Por DIEGO A. MANRIQUE (El País, España).
Es fácil si lo intentas. Tendemos a creer que los movimientos musicales son inevitables, fermentos que alcanzan una masa crítica, explosionan y se derraman sobre el mundo. Pero no: también pueden extinguirse si no son capaz de generar un nombre universal, una locomotora capaz de dinamizar a toda la tropa y atraer el interés de seguidores, medios, industria. El cementerio del rock está lleno de fenómenos que armaron mucho ruido pero murieron silenciosamente: el Bosstown Sound, el Paisley Underground, el Chapel Hill Sound, el Grebo, el Riot Grrrl, el C86…
Como dijo Dick Rowe, el hombre del sello Decca que rechazó a los Beatles a principios de 1962: “los grupos están pasados de moda; particularmente, los grupos de cuatro miembros están acabados.” El cazatalentos seguramente pensaba que los únicos grupos con futuro eran los instrumentales. Aunque se curó en salud: el mismo día que se probó a los Beatles, también se grabó a Brian Poole and the Tremeloes, conjunto londinense de bonitas voces; venían con recomendación y Decca se quedó con ellos. ¿Los de Liverpool? Bah, unos provincianos intimidados y torpes.
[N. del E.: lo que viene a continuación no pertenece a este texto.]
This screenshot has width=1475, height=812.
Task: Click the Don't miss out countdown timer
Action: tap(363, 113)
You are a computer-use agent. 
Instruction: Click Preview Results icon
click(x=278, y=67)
El mercado daba la razón a Rowe ese mismo año: fueron esas bandas las que dominaron las clasificaciones de popularidad del New Musical Express de 1963, si hemos de creer que los votos se computaron con honradez. Los Beatles ya habían salido al exterior pero se quedaron en el número 7, con 735 menciones en las papeletas; en lo alto estaban los impecables Shadows, con –atención- 45.951 votos. Para los amantes del Trivial: en el nº 2 estaban otros expertos en instrumentales, The Tornados, con 15.051 fans; allí tocaba guitarra ritmica George Bellamy, futuro padre de Matt Bellamy, cabecilla de Muse.
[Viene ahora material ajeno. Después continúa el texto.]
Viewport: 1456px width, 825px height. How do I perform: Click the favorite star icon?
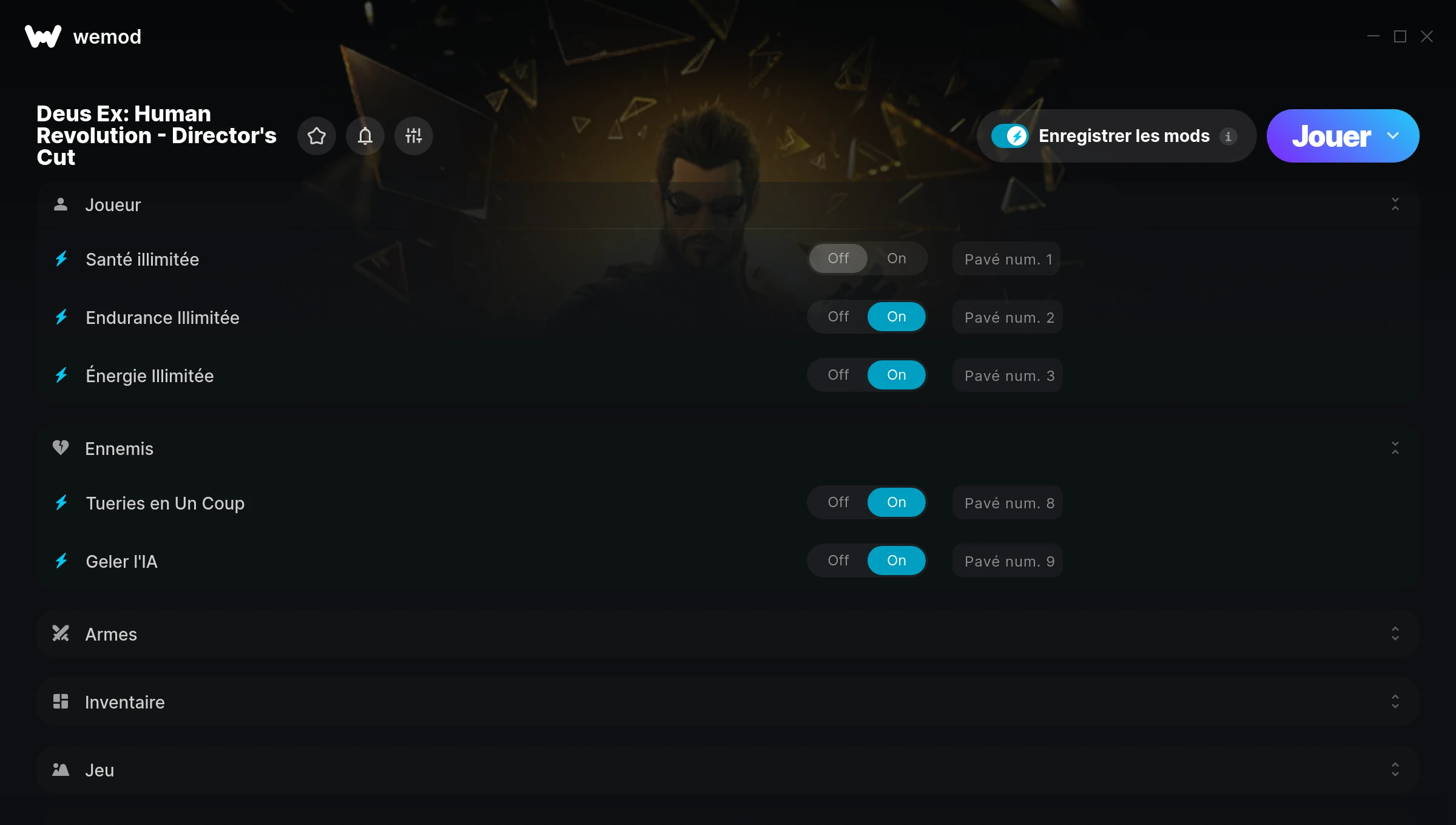tap(317, 136)
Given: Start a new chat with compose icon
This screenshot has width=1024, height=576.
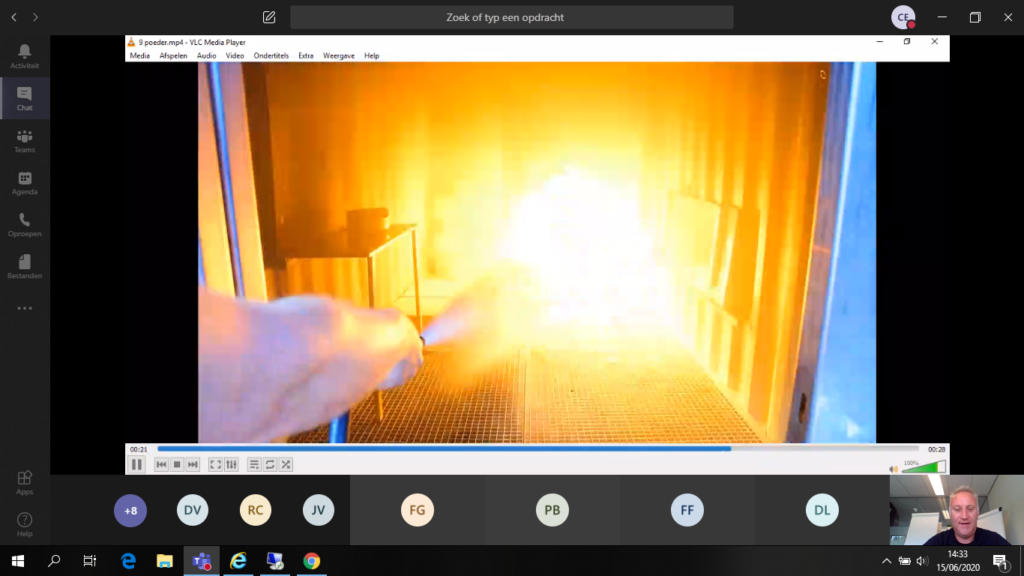Looking at the screenshot, I should (269, 17).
Para discos cantados, la industria contaba con una sucesión de vocalistas blandos, esbeltos y manejables: Billy Fury (con los citados Tornados como banda de acompañamiento), Adam Faith, Marty Wilde, Tommy Steele y –el más vibrante- Cliff Richard. Aún escuchado con la mejor voluntad, el pop juvenil británico anterior a los Beatles resulta desolador: melodias tontorronas, letras ñoñas, arreglos de cuerdas con tendencia al pizzicato. La recording industry tenía sus mecanismos de castración sonora y se me ocurren pocos casos de artistas de principios de los sesenta capaces de lograr en el estudio una excitación similar a la de los mejores Beatles: Cliff Bennett, con sus Rebel Rousers, Johnny Kidd con los Pirates, quizás Joe Brown & The Bruvvers.
Se nos ha contado que el boom de Liverpool respondía a un destino manifiesto. En 1962 funcionaban en la ciudad portuaria unos 400 conjuntos, cuyas andanzas quedaban reflejadas en una revista propía, Mersey Beat. Pero había otras ciudades (Sheffield) o regiones (las Midlands) que también generaron publicaciones exclusivas; el número de grupos en Manchester era posiblemente superior al de la zona del río Mersey, por no hablar del gigantesco Gran Londres. Y tampoco los de Liverpool estaban más informados que los demás: no se mantiene ese mito romántico, tan querido de John Lennon, de que allí tenían acceso a discos raros que traían los marineros; todas las versiones grabadas por grupos de Liverpool durante los 60 corresponden a discos previamente editados en el Reino Unido o temas propuestos por editoriales.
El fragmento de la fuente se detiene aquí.